Tailored presolve techniques in branch‐and‐bound method for fast mixed‐integer optimal control applications

Abstract

AbstractMixed‐integer model predictive control (MI‐MPC) can be a powerful tool for controlling hybrid systems. In case of a linear‐quadratic objective in combination with linear or piecewise‐linear system dynamics and inequality constraints, MI‐MPC needs to solve a mixed‐integer quadratic program (MIQP) at each sampling time step. This paper presents a collection of exact block‐sparse presolve techniques to efficiently remove decision variables, and to remove or tighten inequality constraints, tailored to mixed‐integer optimal control problems. In addition, we describe a novel approach based on a heuristic presolve algorithm to compute a feasible but possibly suboptimal MIQP solution.
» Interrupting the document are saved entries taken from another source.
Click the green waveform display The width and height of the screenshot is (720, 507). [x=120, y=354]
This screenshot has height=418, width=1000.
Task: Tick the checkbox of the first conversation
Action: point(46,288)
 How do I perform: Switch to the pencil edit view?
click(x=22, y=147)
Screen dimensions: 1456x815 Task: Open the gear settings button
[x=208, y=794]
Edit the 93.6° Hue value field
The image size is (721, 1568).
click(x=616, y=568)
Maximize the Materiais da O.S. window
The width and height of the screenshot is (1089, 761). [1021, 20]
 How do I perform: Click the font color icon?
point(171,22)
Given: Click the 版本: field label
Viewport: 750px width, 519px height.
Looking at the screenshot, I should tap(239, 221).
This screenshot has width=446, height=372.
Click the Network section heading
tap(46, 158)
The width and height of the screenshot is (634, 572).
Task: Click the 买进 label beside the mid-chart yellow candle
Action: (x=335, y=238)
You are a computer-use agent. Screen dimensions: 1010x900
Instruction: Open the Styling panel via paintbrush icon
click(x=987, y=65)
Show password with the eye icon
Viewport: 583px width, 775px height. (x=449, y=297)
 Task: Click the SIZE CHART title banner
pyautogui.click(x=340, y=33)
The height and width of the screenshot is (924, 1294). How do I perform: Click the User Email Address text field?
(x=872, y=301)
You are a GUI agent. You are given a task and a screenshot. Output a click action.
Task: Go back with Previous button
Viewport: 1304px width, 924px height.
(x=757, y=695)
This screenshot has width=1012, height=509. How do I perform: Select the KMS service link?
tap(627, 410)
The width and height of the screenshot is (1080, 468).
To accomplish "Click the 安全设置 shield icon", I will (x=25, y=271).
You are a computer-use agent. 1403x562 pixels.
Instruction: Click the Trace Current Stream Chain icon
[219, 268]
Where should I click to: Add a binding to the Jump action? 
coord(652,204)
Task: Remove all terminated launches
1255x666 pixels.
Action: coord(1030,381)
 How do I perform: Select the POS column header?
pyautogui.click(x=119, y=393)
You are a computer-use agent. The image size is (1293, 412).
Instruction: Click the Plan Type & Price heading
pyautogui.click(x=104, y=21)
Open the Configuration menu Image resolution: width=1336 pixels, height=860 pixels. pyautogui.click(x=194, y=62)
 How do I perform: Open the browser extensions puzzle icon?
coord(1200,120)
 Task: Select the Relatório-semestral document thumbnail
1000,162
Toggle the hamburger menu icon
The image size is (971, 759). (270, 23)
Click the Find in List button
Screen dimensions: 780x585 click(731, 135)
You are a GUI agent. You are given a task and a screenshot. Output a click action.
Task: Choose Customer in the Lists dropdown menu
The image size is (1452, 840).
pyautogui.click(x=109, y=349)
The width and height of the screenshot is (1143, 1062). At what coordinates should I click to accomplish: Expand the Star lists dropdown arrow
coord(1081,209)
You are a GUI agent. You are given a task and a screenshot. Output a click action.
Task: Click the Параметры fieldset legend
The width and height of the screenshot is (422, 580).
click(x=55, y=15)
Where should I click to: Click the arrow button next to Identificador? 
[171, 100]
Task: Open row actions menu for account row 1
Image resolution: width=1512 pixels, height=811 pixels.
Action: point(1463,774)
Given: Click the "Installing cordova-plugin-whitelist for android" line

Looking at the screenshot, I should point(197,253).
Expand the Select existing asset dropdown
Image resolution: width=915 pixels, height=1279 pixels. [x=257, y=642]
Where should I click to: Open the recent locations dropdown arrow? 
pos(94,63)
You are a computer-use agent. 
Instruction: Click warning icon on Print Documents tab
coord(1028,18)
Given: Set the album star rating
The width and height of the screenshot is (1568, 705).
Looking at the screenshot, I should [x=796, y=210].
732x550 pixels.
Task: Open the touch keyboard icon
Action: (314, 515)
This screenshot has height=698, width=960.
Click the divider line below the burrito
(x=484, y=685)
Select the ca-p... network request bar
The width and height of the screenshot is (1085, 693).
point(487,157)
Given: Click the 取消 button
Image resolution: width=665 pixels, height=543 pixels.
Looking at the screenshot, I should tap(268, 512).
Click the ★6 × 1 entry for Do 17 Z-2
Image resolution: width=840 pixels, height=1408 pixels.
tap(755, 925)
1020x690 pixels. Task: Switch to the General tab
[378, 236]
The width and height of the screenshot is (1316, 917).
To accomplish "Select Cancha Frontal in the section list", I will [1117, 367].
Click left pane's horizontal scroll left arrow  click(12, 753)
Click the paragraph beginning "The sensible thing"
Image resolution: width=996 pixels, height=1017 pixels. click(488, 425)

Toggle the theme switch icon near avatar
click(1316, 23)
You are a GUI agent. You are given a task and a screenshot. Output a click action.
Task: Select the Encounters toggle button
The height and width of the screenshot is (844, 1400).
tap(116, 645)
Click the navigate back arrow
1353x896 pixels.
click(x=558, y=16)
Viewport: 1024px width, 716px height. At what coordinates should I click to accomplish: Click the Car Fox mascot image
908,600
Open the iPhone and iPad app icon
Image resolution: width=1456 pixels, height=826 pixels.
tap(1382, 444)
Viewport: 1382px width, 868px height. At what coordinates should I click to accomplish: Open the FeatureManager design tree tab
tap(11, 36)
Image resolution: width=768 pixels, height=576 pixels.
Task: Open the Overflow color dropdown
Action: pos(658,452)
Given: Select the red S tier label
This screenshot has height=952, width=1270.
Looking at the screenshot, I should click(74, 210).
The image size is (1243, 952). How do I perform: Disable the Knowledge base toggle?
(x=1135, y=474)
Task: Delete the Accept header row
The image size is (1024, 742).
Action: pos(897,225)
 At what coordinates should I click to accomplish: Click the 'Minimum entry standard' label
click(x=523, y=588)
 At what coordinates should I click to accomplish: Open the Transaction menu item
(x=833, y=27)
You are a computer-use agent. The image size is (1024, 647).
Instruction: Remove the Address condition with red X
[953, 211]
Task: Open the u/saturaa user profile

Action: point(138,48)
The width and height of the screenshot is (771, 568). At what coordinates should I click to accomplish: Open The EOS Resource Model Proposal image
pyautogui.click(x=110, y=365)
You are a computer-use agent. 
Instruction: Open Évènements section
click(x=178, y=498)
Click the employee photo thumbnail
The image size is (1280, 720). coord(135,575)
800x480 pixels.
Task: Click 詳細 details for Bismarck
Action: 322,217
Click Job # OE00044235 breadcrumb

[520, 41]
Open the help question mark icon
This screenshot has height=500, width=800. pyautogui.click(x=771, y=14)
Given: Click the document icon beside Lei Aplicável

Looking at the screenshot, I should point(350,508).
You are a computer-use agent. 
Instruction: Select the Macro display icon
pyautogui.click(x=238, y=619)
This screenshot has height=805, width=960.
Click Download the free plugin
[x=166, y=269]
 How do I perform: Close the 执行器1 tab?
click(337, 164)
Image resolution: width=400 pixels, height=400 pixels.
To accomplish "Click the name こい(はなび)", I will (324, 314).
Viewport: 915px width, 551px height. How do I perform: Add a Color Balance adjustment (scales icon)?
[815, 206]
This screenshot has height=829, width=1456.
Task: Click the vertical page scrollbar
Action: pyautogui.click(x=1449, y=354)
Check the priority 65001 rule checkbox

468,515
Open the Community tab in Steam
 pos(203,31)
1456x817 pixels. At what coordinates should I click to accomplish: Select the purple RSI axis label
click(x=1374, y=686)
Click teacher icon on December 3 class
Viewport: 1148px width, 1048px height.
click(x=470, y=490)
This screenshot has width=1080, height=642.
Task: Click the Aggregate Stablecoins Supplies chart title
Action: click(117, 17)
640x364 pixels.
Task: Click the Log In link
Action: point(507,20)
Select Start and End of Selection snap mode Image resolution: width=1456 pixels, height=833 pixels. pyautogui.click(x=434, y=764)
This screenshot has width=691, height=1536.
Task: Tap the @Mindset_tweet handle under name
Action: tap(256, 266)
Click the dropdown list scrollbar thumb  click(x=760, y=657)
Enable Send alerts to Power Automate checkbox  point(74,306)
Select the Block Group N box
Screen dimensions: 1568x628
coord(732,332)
We present benchmarking results for a C code implementation of the proposed BB‐ASIPM solver, including a branch‐and‐bound (B&B) method with the proposed tailored presolve techniques and an active‐set based interior point method (ASIPM), compared against multiple state‐of‐the‐art MIQP solvers on a case study of motion planning with obstacle avoidance constraints. Finally, we demonstrate the feasibility and computational performance of the BB‐ASIPM solver in embedded system on a dSPACE Scalexio real‐time rapid prototyping unit for a second case study of stabilization for an underactuated cart‐pole with soft contacts.